Simplicity’s head of communications and education, Amanda Morrall, made the same point around most default members being young enough to benefit from being in a balanced fund.
In fact, KiwiSaver members, whose employers have chosen Simplicity as their “preferred provider”, are put in balanced funds if they don’t choose another fund.
Details required on fossil fuel ban
Forster said he looked forward to seeing detail around how the requirements would work and wanted to work with the Government “to help make sure their goals are implemented in the best way”.
“BNZ has a responsive and flexible approach to responsible investing, constantly evaluating what our customers expect from us in balancing good returns and socially responsible investing."

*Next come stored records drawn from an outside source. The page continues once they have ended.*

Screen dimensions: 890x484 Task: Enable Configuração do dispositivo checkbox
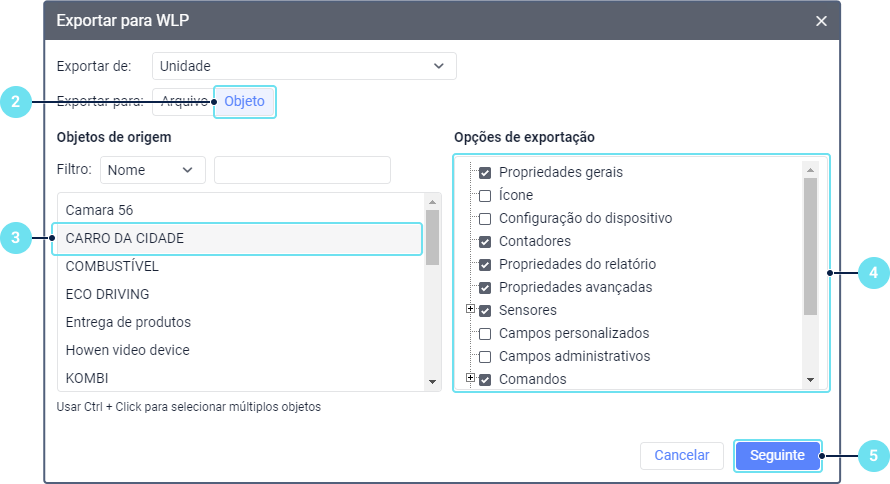tap(485, 218)
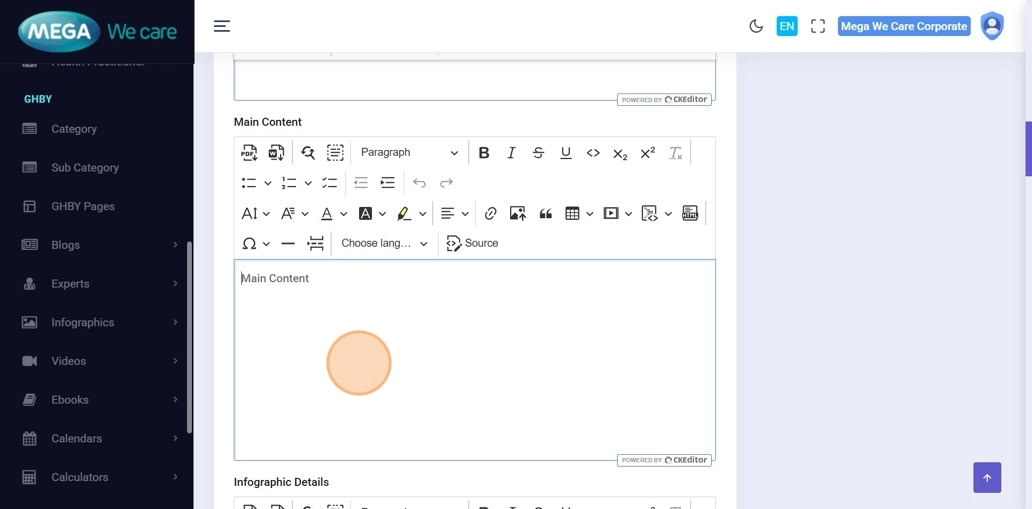Toggle fullscreen mode

click(x=818, y=27)
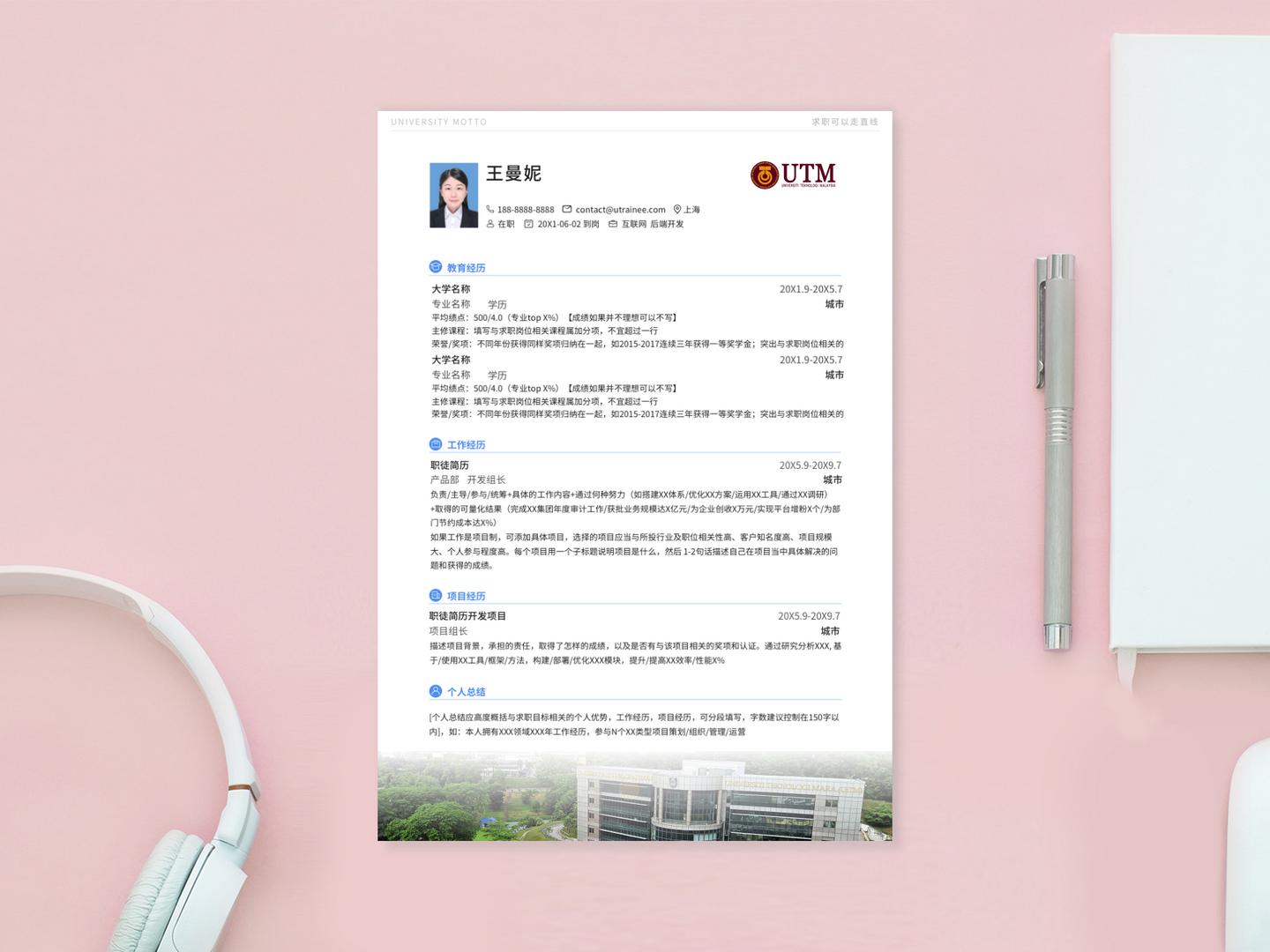The image size is (1270, 952).
Task: Click the 20X5.9-20X9.7 project date range
Action: point(810,616)
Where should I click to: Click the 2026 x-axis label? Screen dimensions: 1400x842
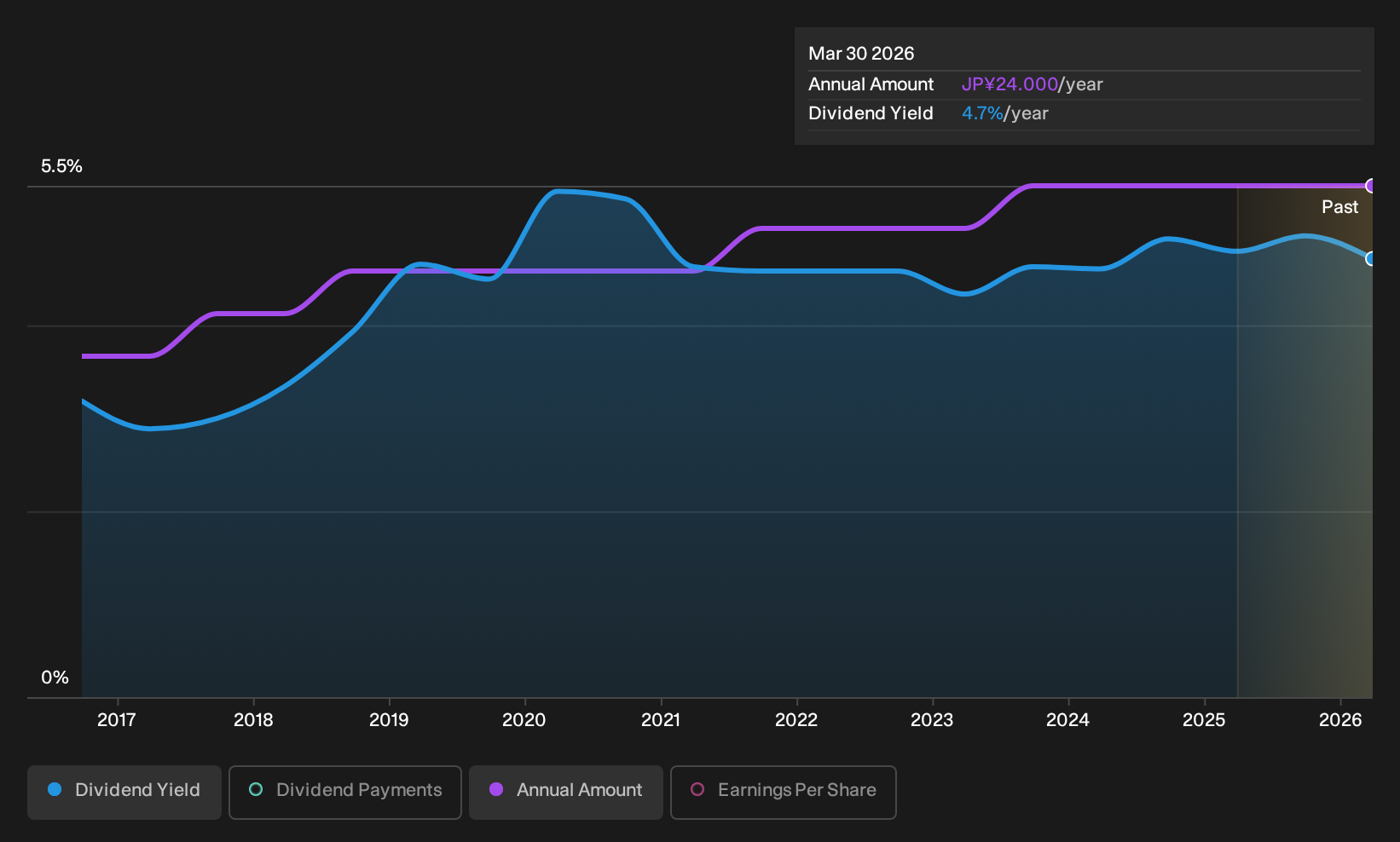1340,720
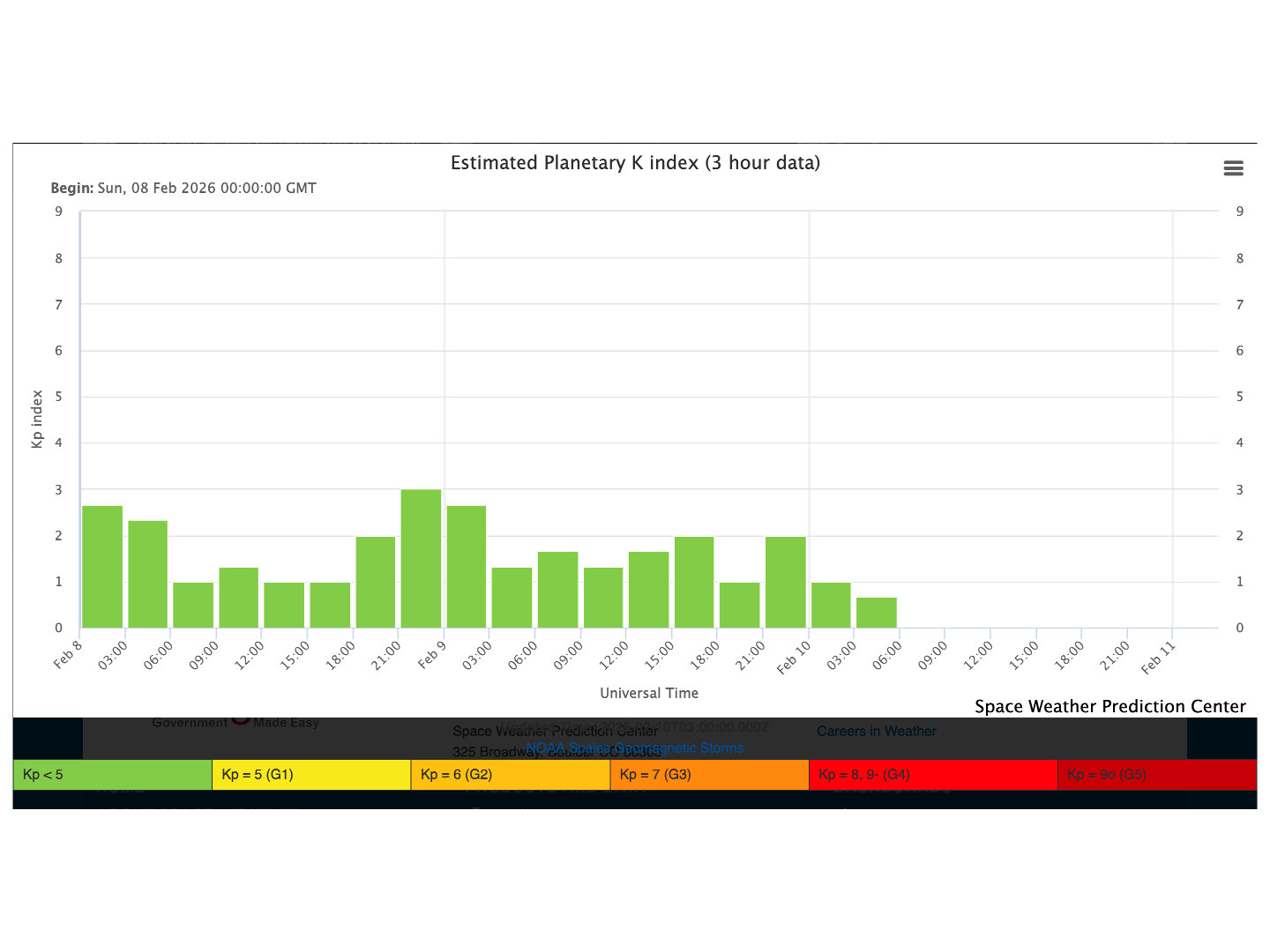Screen dimensions: 1270x952
Task: Click the bar at Feb 9 21:00
Action: 785,582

Asked whether he thought the Government’s approach was too heavy-handed, Hawes said no - not for default funds, which are expected to be more regulated.
He believed imposing such rules on other KiwiSaver funds would be problematic, as investors have varying views on what’s “ethical”.
Morrall was supportive of the rule change, noting that Simplicity doesn’t invest in “fossil fuel extraction”.
The Commission for Financial Capability also backed the changes.
Retirement Commissioner Jane Wrightson said a survey of 2000 New Zealanders, undertaken for the Commission’s three-yearly retirement income policies review, showed 41% of KiwiSaver members wanted fossil fuels excluded from their funds.
However, there were only 10,361 KiwiSaver members invested in funds specifically deemed “socially responsible” by the Financial Markets Authority, as at March 2019.
National opposed to "nanny state" fossil fuel ban
National's finance spokesperson Paul Goldsmith said: “It shouldn’t be up to Jacinda Ardern to tell Kiwis they can’t invest in a product they use legally every day.
“Is Ardern also going to ban New Zealanders from investing in products which contain sugar, or fast food, alcohol and dairy?
“With this government it wouldn’t surprise me if while they ban investing in these things, they make investing in marijuana compulsory."